Disabled people developed the social model of disability because the traditional medical model did not explain their personal experience of disability or help to develop more inclusive ways of living. The social model of disability informs key International Conventions such as the UN Convention of the Rights of People with Disabilities (UNCRPD) and is in contrast to the “medical / charity model” of disability.
Emotional distress and the social model of disability
Discussions relating to emotional distress are often still stigmatised in society, albeit with greater understanding for the need for people to show greater awareness. Given the predominance of the medical / charity model of disability, many people assume that “disability” relates to physical, sensory or intellectual impairments. Many people who have had or do experience emotional distress view disability through a physical, sensory or intellectual (medical) impairment lens and thus do not view themselves as “disabled”. This is further exacerbated by the predominant medicalised ideology on emotional wellbeing (“mental health”) which often means that many people who experience issues relating to emotional distress do not view themselves as being “disabled”.
Taking a social model of disability and recognising that how society is structured to disempower people can connect disabled people and build solidarity, regardless of impairment. As the social model is grounded in principles of equality and social justice, it recognises the intersection between impairment and other identities and indeed, the intersection between impairments. For one, many disabled people with physical, sensory or intellectual impairments often suffer from emotional and mental distress based on their exclusion from society.
The medical approach assumes that professionals must “look after” people with impairment, removing control over their lives. It labels and stigmatises disabled people based on their impairments. A collective social model analysis of disability has the potential to generate a new focus to connect disabled people on a cross impairment basis, including people who have or do experience emotional distress, anxiety and depression.
Embracing a social model of disability recognises that impairments are part of the human condition and that diversity of ways of being alive should is the norm throughout history, but it is how society is structured that disables people from living the lives of their choosing. The capacity to think, decide and act on the basis of your desires freely and to be in control of all aspects of your life are the core tenets of the disability rights movement globally.
Thinking about how we talk about disability has huge implications in changing conversations about emotional and mental distress. It allows for spaces within Disabled Person’s Organisation (DPOs) to genuinely build solidarity among disabled people, regardless of impairment. It is also vital that people with lived experience of emotional and mental distress are welcomed and supported into these spaces and have their voices heard in those collective spaces.
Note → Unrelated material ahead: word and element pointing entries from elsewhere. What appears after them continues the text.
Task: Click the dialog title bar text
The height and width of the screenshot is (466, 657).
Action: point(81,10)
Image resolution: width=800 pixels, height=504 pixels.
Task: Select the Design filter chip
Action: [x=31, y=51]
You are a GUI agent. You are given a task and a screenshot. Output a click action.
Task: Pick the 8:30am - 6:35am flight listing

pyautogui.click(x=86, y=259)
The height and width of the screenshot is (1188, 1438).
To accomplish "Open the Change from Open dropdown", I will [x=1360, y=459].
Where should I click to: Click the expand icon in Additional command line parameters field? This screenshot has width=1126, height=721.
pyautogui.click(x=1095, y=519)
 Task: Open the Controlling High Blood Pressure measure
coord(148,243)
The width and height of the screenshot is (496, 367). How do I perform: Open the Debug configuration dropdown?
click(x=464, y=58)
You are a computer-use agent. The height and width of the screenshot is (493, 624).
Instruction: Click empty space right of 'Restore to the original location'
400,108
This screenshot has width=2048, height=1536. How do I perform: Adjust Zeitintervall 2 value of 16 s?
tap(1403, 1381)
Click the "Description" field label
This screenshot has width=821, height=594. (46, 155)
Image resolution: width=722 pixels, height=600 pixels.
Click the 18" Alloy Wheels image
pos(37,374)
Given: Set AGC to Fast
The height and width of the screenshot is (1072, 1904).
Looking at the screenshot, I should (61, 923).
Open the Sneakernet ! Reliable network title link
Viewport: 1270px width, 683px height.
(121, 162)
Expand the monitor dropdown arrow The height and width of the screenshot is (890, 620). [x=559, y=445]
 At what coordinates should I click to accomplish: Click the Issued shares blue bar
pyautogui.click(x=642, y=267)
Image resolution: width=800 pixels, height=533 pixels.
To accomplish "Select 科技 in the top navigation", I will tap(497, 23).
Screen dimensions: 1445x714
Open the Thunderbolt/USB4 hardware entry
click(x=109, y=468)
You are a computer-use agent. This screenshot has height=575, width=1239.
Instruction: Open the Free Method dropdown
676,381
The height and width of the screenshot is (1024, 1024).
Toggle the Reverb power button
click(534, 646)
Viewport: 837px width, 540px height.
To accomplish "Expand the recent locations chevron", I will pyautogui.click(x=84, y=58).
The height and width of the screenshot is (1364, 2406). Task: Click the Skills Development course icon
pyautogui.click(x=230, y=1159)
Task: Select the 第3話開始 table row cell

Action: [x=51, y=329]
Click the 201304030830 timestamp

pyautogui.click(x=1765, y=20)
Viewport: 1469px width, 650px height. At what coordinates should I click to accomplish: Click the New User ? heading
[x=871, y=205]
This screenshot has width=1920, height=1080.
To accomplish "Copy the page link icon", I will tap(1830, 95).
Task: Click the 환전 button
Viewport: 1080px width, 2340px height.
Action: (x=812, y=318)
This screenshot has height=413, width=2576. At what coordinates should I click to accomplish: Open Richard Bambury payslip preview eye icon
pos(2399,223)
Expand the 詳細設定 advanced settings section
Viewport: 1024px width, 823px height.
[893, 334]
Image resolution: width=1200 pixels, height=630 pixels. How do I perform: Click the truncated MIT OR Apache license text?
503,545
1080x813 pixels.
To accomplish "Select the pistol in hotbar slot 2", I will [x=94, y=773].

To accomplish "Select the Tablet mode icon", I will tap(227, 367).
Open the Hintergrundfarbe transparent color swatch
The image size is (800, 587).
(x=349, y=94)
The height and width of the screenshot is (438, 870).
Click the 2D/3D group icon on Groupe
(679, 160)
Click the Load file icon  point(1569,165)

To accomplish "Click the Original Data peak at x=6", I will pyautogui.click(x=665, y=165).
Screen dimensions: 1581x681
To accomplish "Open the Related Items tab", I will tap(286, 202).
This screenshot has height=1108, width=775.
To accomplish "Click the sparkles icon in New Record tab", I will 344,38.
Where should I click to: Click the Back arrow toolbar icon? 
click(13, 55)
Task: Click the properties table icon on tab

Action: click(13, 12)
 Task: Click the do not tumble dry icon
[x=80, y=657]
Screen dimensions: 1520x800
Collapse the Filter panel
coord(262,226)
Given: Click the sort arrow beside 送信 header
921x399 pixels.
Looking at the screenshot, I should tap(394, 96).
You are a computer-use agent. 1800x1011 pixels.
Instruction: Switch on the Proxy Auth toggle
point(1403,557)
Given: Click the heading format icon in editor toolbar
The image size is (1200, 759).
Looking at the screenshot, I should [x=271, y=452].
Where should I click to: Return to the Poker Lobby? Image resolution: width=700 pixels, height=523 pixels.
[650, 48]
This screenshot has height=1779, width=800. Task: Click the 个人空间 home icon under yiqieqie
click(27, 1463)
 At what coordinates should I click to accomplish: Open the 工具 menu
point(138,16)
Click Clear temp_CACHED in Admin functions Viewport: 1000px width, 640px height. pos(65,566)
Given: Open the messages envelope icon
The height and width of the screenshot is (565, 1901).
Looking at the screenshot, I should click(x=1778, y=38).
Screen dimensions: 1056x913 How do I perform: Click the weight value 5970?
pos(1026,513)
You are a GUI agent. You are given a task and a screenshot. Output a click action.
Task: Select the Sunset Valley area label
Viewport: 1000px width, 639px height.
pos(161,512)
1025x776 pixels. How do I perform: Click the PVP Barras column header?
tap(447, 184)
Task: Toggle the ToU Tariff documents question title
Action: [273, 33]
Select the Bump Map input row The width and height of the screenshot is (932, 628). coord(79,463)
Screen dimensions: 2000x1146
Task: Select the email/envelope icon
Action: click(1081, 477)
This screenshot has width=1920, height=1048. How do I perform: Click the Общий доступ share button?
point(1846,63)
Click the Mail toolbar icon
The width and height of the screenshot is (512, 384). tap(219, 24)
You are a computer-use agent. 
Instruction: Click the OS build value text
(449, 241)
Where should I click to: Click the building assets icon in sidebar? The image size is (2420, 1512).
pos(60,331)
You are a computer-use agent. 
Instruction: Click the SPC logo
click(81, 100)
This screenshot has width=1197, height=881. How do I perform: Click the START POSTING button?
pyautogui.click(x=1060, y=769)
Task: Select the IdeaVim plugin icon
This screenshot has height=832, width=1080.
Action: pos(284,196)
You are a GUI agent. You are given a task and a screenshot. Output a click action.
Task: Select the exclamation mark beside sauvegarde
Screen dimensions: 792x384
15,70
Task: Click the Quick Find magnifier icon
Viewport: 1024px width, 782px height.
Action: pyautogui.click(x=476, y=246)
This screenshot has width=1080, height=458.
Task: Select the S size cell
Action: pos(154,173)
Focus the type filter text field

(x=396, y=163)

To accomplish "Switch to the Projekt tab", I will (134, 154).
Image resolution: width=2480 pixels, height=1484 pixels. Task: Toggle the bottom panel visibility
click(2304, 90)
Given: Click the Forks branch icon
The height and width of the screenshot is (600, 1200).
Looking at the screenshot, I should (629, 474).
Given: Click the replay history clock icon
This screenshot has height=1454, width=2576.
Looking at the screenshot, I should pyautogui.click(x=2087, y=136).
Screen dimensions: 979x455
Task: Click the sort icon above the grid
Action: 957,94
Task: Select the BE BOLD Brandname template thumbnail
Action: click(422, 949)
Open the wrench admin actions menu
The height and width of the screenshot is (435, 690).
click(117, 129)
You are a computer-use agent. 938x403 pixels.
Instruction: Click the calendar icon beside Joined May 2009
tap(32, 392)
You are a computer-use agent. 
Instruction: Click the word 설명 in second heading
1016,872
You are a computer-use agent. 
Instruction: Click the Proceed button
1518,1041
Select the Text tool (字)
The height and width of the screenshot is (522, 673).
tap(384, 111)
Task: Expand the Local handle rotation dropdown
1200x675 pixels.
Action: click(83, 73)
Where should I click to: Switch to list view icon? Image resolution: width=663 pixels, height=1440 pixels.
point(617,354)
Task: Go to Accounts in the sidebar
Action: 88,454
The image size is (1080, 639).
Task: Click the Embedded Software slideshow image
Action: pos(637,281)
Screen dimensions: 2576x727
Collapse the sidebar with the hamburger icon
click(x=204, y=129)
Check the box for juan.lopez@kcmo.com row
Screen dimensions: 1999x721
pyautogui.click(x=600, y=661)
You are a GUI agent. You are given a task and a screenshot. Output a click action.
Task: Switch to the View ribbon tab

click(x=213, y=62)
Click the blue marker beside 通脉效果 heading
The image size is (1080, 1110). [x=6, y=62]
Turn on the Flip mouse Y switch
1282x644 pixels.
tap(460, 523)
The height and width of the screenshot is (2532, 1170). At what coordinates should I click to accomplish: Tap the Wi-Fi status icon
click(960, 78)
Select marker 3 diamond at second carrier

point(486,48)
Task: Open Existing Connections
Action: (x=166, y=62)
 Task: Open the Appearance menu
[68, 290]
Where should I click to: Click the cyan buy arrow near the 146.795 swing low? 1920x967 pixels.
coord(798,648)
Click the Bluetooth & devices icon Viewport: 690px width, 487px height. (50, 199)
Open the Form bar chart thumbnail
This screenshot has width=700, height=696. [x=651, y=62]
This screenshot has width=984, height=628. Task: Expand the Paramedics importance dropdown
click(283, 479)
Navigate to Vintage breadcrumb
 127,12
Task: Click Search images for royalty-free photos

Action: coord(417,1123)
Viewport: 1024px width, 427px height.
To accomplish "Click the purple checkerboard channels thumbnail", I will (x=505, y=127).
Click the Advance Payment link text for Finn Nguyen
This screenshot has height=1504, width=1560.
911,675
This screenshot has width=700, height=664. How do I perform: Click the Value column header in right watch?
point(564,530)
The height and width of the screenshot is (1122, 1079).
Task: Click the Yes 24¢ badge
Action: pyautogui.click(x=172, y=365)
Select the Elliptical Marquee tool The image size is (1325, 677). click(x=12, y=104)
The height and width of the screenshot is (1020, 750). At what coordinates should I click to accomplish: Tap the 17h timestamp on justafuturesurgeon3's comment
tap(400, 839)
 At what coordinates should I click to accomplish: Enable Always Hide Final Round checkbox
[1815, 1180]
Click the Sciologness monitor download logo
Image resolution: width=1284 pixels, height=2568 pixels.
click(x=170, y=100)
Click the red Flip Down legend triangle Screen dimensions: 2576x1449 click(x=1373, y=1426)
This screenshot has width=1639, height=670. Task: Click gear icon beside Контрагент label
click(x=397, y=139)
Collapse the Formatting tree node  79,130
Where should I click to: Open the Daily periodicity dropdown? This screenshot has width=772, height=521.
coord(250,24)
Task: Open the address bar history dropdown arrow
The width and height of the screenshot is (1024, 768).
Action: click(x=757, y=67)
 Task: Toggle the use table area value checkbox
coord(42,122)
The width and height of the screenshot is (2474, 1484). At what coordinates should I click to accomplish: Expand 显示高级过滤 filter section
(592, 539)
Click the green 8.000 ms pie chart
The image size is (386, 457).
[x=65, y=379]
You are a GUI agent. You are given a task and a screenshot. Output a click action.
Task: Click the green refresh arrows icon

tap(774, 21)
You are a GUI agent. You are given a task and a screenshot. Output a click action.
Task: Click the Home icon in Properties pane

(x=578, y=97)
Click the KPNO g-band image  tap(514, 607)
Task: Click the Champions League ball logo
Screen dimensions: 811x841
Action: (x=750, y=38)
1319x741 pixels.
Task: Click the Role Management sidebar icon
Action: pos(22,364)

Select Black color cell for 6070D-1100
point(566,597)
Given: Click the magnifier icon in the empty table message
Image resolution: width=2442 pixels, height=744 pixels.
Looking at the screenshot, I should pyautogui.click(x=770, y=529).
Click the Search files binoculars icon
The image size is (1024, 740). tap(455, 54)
DPOs (Disabled Persons Organisations) such as ILMI are consistently challenging out-dated services that infantilise, segregate and control disabled people’s lives which are contrary to the principles of the UNCRPD. Given that Ireland will have its first examination by the CRPD Committee next year it is vital that collectively people with lived experience of emotional and mental distress are part of conversations to ensure their voices are heard, to identify the societal barriers that disable them and to identify and name the supports that are needed for a genuinely inclusive society where everyone, regardless of impairment, participates as equals.